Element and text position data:

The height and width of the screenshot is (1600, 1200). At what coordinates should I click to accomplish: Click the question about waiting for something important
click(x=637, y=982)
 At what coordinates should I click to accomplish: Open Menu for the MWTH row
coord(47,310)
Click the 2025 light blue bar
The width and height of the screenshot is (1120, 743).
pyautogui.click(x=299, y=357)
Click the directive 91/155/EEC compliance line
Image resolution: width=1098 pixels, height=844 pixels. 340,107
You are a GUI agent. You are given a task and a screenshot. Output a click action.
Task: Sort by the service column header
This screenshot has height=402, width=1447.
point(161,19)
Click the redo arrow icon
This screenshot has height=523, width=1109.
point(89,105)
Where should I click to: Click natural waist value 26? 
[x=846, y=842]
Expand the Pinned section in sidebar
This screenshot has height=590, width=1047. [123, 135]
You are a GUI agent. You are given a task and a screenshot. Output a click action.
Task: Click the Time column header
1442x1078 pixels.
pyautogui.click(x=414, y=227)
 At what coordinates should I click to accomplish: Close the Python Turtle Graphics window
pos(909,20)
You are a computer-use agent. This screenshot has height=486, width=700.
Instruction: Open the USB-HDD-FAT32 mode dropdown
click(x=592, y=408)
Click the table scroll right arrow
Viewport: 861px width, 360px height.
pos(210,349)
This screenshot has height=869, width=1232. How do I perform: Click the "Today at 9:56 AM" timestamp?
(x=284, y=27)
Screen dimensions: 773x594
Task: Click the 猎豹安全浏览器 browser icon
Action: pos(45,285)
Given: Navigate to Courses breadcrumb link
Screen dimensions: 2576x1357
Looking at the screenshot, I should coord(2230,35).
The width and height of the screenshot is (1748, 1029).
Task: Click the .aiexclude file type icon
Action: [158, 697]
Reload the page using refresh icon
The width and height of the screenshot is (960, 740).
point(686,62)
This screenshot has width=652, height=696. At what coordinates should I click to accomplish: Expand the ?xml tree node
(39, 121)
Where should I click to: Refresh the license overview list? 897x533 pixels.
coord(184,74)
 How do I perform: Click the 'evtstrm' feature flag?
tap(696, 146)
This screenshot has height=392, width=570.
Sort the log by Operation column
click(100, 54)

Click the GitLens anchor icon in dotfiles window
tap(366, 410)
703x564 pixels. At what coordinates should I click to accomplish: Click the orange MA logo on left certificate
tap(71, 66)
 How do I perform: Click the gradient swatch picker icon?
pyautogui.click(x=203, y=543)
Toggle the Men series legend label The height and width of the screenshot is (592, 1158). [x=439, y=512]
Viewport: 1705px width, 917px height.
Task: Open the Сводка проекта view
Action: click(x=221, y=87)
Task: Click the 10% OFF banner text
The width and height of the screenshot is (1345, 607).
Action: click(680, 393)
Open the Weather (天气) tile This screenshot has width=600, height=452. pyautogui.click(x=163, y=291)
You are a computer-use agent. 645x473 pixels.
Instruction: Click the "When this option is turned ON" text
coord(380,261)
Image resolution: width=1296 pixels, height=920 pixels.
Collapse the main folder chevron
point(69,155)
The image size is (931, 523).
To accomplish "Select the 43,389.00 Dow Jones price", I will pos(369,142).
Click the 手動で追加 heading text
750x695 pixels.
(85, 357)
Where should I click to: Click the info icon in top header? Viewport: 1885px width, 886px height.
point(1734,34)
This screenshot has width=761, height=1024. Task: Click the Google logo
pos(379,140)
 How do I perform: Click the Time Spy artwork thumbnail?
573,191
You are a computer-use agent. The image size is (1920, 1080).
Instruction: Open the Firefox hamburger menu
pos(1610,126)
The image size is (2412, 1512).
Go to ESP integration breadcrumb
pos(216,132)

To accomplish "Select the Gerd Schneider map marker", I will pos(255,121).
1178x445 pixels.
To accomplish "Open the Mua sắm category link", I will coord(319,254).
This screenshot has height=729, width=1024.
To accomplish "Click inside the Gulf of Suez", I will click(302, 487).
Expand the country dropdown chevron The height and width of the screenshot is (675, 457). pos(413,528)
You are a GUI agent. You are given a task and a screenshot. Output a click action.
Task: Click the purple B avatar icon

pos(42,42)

Your goal: Turn the rows above into a numbered list, dropping any blank lines.

Written solution:
1. The height and width of the screenshot is (1600, 1200). At what coordinates should I click to accomplish: Click the question about waiting for something important
2. click(x=637, y=982)
3.  At what coordinates should I click to accomplish: Open Menu for the MWTH row
4. coord(47,310)
5. Click the 2025 light blue bar
6. The width and height of the screenshot is (1120, 743).
7. pyautogui.click(x=299, y=357)
8. Click the directive 91/155/EEC compliance line
9. Image resolution: width=1098 pixels, height=844 pixels. 340,107
10. You are a GUI agent. You are given a task and a screenshot. Output a click action.
11. Task: Sort by the service column header
12. This screenshot has height=402, width=1447.
13. point(161,19)
14. Click the redo arrow icon
15. This screenshot has height=523, width=1109.
16. point(89,105)
17. Where should I click to: Click natural waist value 26? 
18. [x=846, y=842]
19. Expand the Pinned section in sidebar
20. This screenshot has height=590, width=1047. [123, 135]
21. You are a GUI agent. You are given a task and a screenshot. Output a click action.
22. Task: Click the Time column header
23. 1442x1078 pixels.
24. pyautogui.click(x=414, y=227)
25.  At what coordinates should I click to accomplish: Close the Python Turtle Graphics window
26. pos(909,20)
27. You are a computer-use agent. This screenshot has height=486, width=700.
28. Instruction: Open the USB-HDD-FAT32 mode dropdown
29. click(x=592, y=408)
30. Click the table scroll right arrow
31. Viewport: 861px width, 360px height.
32. pos(210,349)
33. This screenshot has height=869, width=1232. How do I perform: Click the "Today at 9:56 AM" timestamp?
34. (x=284, y=27)
35. Screen dimensions: 773x594
36. Task: Click the 猎豹安全浏览器 browser icon
37. Action: pos(45,285)
38. Given: Navigate to Courses breadcrumb link
39. Screen dimensions: 2576x1357
40. Looking at the screenshot, I should coord(2230,35).
41. The width and height of the screenshot is (1748, 1029).
42. Task: Click the .aiexclude file type icon
43. Action: [158, 697]
44. Reload the page using refresh icon
45. The width and height of the screenshot is (960, 740).
46. point(686,62)
47. This screenshot has width=652, height=696. At what coordinates should I click to accomplish: Expand the ?xml tree node
48. (39, 121)
49. Where should I click to: Refresh the license overview list? 897x533 pixels.
50. coord(184,74)
51.  How do I perform: Click the 'evtstrm' feature flag?
52. tap(696, 146)
53. This screenshot has height=392, width=570.
54. Sort the log by Operation column
55. click(100, 54)
56. Click the GitLens anchor icon in dotfiles window
57. tap(366, 410)
58. 703x564 pixels. At what coordinates should I click to accomplish: Click the orange MA logo on left certificate
59. tap(71, 66)
60.  How do I perform: Click the gradient swatch picker icon?
61. pyautogui.click(x=203, y=543)
62. Toggle the Men series legend label The height and width of the screenshot is (592, 1158). [x=439, y=512]
63. Viewport: 1705px width, 917px height.
64. Task: Open the Сводка проекта view
65. Action: click(x=221, y=87)
66. Task: Click the 10% OFF banner text
67. The width and height of the screenshot is (1345, 607).
68. Action: click(680, 393)
69. Open the Weather (天气) tile This screenshot has width=600, height=452. pyautogui.click(x=163, y=291)
70. You are a computer-use agent. 645x473 pixels.
71. Instruction: Click the "When this option is turned ON" text
72. coord(380,261)
73. Image resolution: width=1296 pixels, height=920 pixels.
74. Collapse the main folder chevron
75. point(69,155)
76. The image size is (931, 523).
77. To accomplish "Select the 43,389.00 Dow Jones price", I will pos(369,142).
78. Click the 手動で追加 heading text
79. 750x695 pixels.
80. (85, 357)
81. Where should I click to: Click the info icon in top header? Viewport: 1885px width, 886px height.
82. point(1734,34)
83. This screenshot has width=761, height=1024. Task: Click the Google logo
84. pos(379,140)
85.  How do I perform: Click the Time Spy artwork thumbnail?
86. 573,191
87. You are a computer-use agent. The image size is (1920, 1080).
88. Instruction: Open the Firefox hamburger menu
89. pos(1610,126)
90. The image size is (2412, 1512).
91. Go to ESP integration breadcrumb
92. pos(216,132)
93. To accomplish "Select the Gerd Schneider map marker", I will pos(255,121).
94. 1178x445 pixels.
95. To accomplish "Open the Mua sắm category link", I will coord(319,254).
96. This screenshot has height=729, width=1024.
97. To accomplish "Click inside the Gulf of Suez", I will click(302, 487).
98. Expand the country dropdown chevron The height and width of the screenshot is (675, 457). pos(413,528)
99. You are a GUI agent. You are given a task and a screenshot. Output a click action.
100. Task: Click the purple B avatar icon
101. pos(42,42)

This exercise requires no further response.